You’re all sleeping on Mike McCarthy for chaos coach of the year. He started off by making everyone think the Bucs D was still unstoppable, then ripped off 6 of his next 7, losing to the fraud-ass Packers and then nuking the Vikes from orbit. He had 6 losses including the playoffs and only one was Normal, a 17-26 loss to the Eagles in October. Outside of that, the offense totally disappeared twice (including a baffling 26-6 loss to the FootCommanders to end the regular season) and there were two overtime road losses…and then of course McCarthy lead the Cowboys into the playoffs, where Brett Maher forgot how to kick.
McCarthy concluded his campaign for Chaos Coach Of The Year by dialing up one of the worst desperation plays I’ve ever seen.
“Furrsonal foul” and not “Purrsonal foul”?
Most chaotic play has to be the chiefs spin huddle.

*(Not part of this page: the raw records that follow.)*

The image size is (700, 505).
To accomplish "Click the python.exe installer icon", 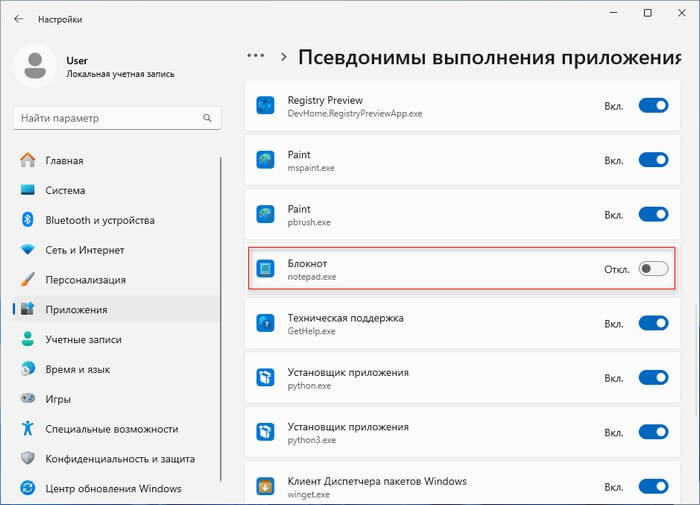I will [265, 377].
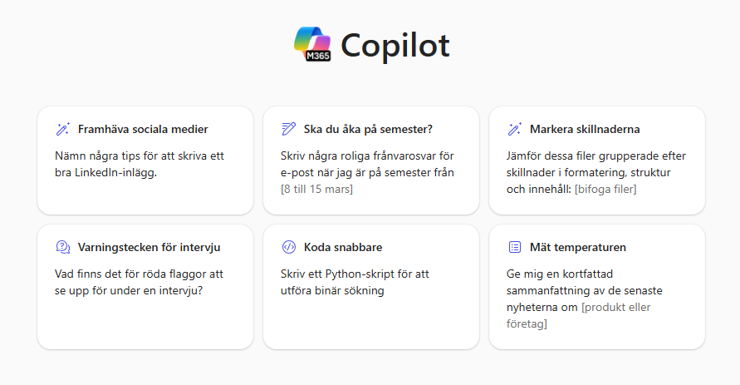
Task: Select the Ska du åka på semester? heading
Action: coord(368,129)
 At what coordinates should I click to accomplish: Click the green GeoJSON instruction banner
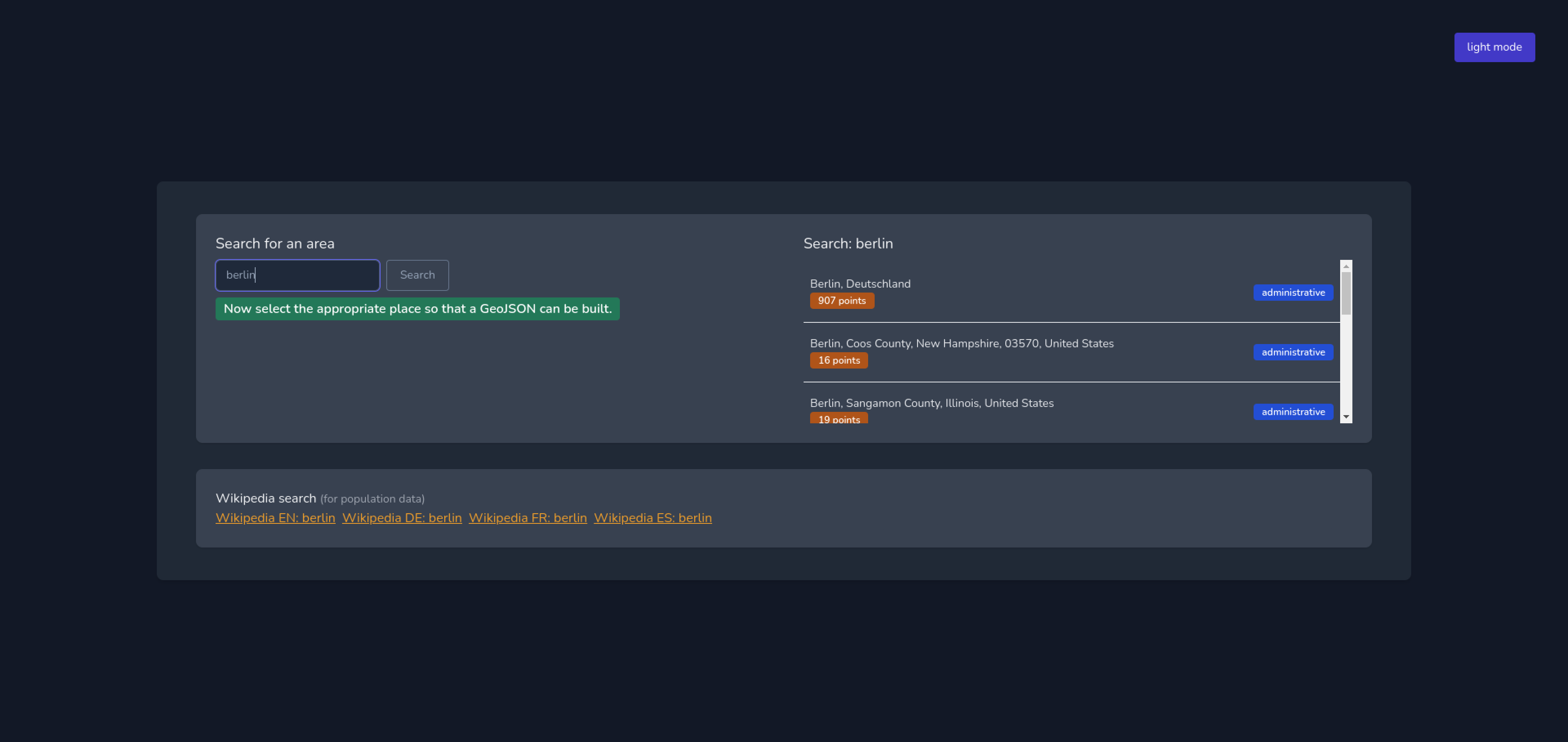pos(417,309)
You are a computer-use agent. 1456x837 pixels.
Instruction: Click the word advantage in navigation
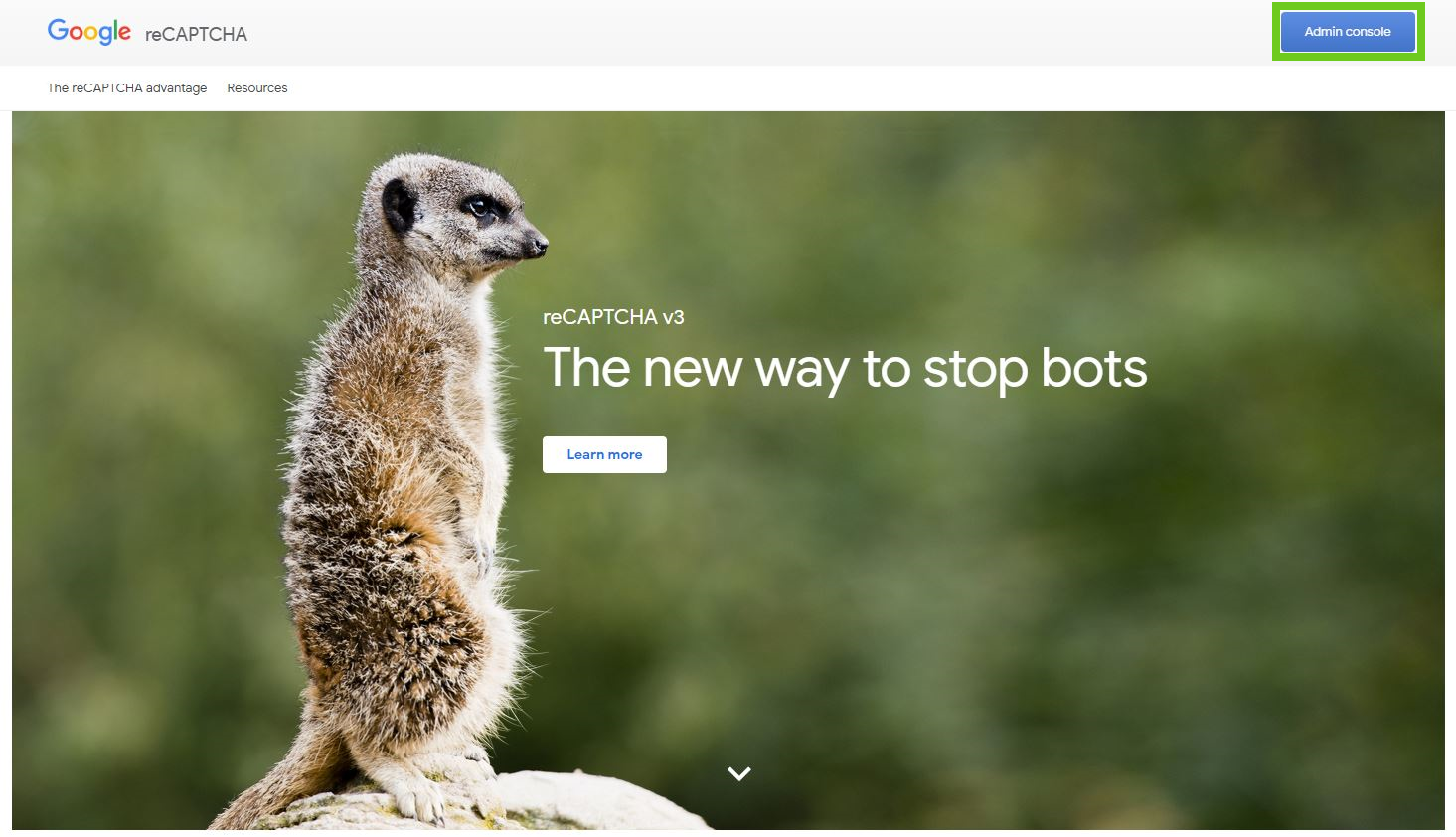pos(177,88)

It combined:
-Trick play
-Funky chaos
-Getting called back on brain dead penalties.
My runners up are Zeke at center, the Lions screen and lateral in week 18, and the Jakobi Meyers lateral
Chaos team is the Giants, with the Vikes in 2nd – the fraud squads.

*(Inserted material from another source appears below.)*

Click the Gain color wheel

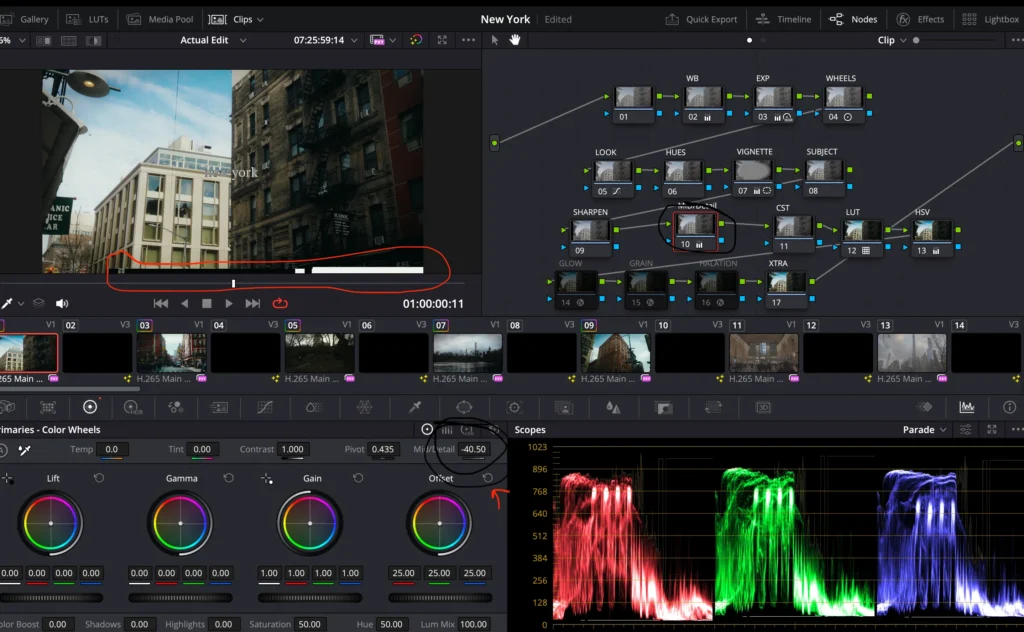click(309, 523)
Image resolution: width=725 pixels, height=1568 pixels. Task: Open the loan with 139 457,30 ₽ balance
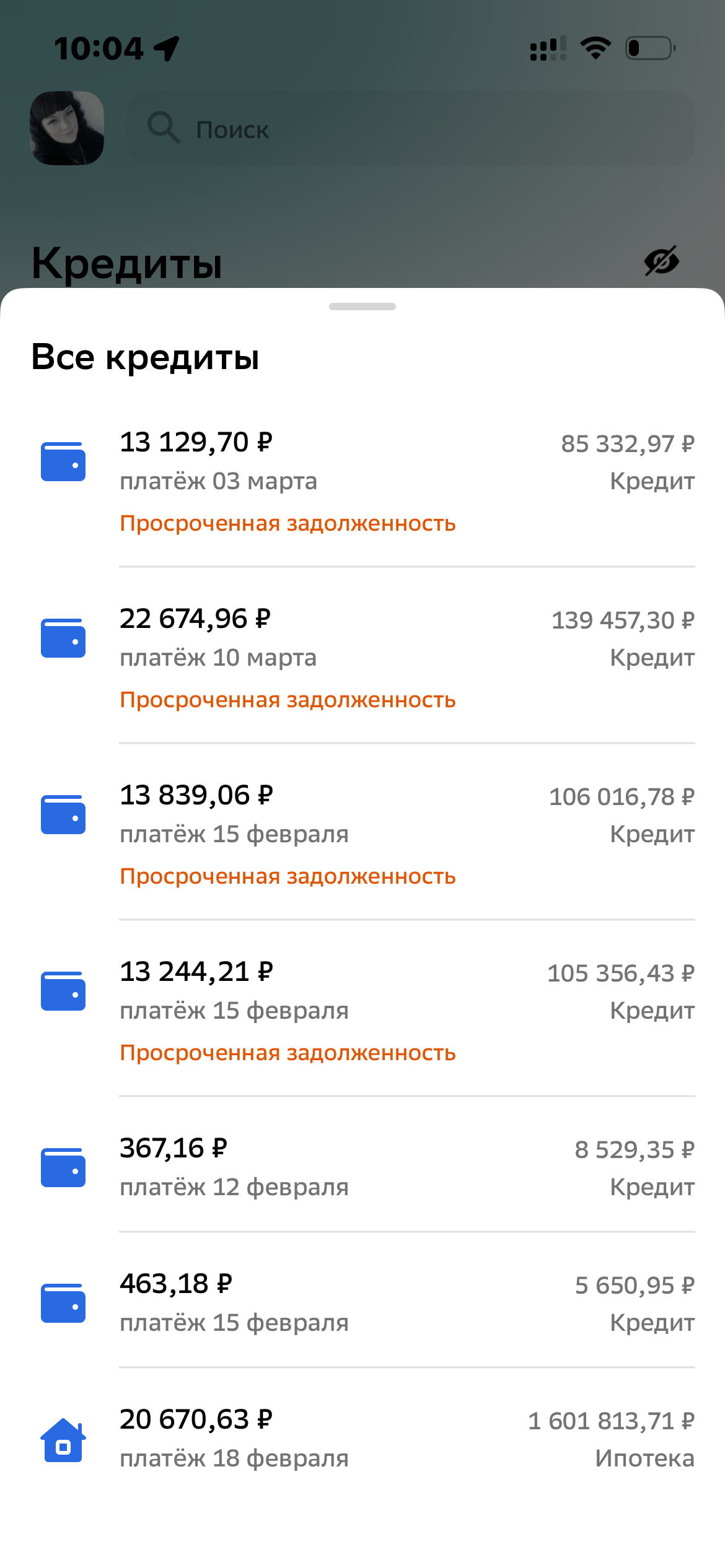point(622,621)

Most chaotic game might just be Vikings-Bills.
Most boring team is easily the Saints.
Chaos coach is Daboll, with Campbell in 2nd place.

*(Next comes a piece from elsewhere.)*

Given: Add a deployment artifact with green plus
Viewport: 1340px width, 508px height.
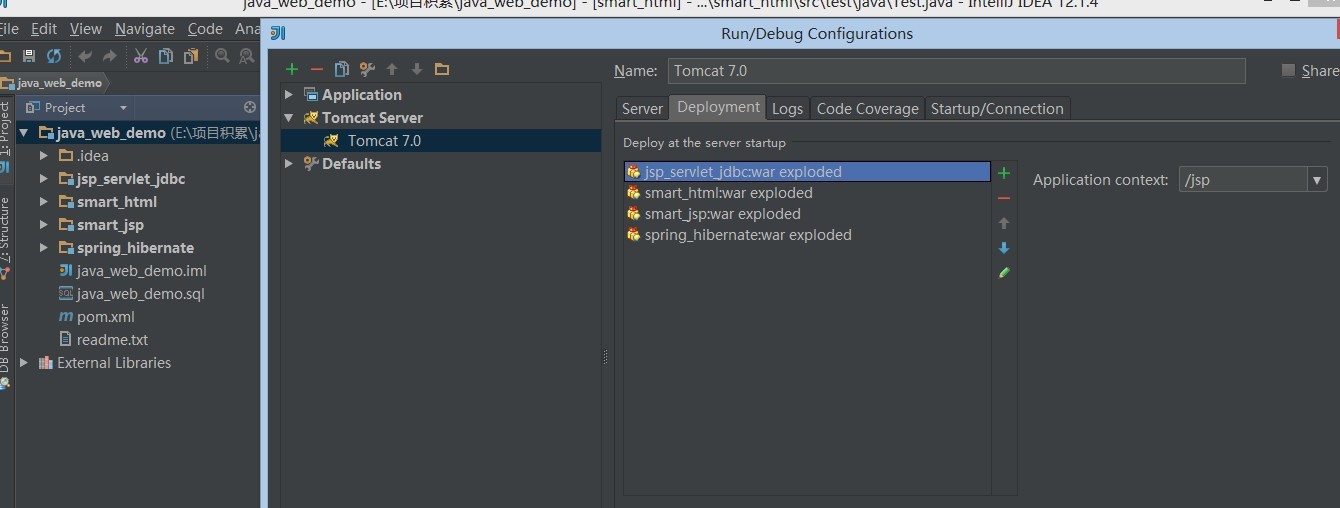Looking at the screenshot, I should (1004, 173).
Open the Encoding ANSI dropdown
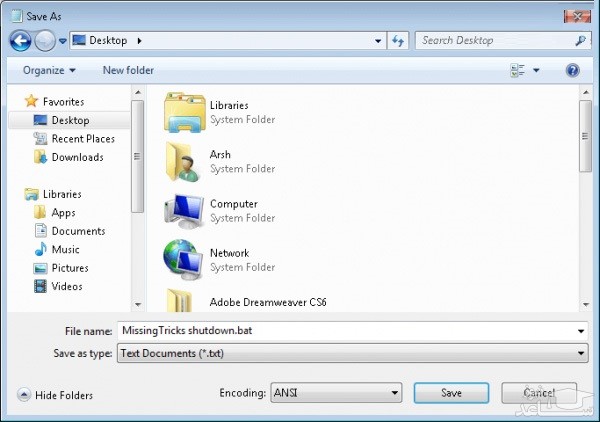Image resolution: width=600 pixels, height=422 pixels. click(x=337, y=394)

Most chaotic team – The Vikings. The way they would win such tight and close bullshit games had to be seen to be believed. There was the Vikings-Bills ending, the Vikings-Giants round 1, and then Vikings-Colts (more and that later).
Most chaotic play – Jakobi Meyers lateral. To think the PATRIOTS of all teams would enact such a play was quite the sight to behold.
Most chaotic player – Geno Smith. No one had any expectations for him this year, and to see him come back as he did was a sight to behold. Hopefully he keeps up the momentum next year.
Most chaotic game – Vikings – Colts. The largest blown lead ever. Jeff Saturday’s masterpiece.
Most chaotic front office decision – Jeff Saturday as the head coach of the Colts. Yes, he’s no longer going to be the coach, but the fact Frank Reich was the fall guy only for this to be the lateral move only proves the Colts are in for a dark time ahead. It’s probably only a matter of time before Ballard fucks off too.
Least chaotic boring piece of shit team that nobody liked watching because they weren’t any fun – This is also going to be my vote for most frustrating team: the Broncos. All that talent, and they completely and utterly shit the bed away.
Most chaotic coach – Lovie Smith. The fact he chose to win and fuck up Houston’s tank out of pure spite is some legendary shit that has massive implications on the future of the league. For that alone, I think Smith deserves to win.
Most chaotic team: Vikings, Self explanatory
Most chaotic play: Jakobi Meyers. A crazy lapse of judgement that somehow leads to a win.
Most chaotic player: I saw someone tie Russ and Geno together and I like that. I’d say that would be in
Most chaotic game: I really want to say Jags/Chargers, but nothing beats Colts/Vikings
Most chaotic front office decision: Hiring Jeff Saturday is up there, but I’d go with the Bears trade deadline. Basically ended up trading Roquan for Chase Claypool but worse
Least chaotic boring piece of shit team that nobody liked watching because they weren’t any fun: The Saints were not worth paying any attention to. Maybe Steelers but they had some guys.
Most chaotic coach: Lovie caused chaos at the end but Hackett had some bullshit every week. There are some other options too (Sirianni, O’Connell, Daboll, Pederson) but Hackett has the insanity.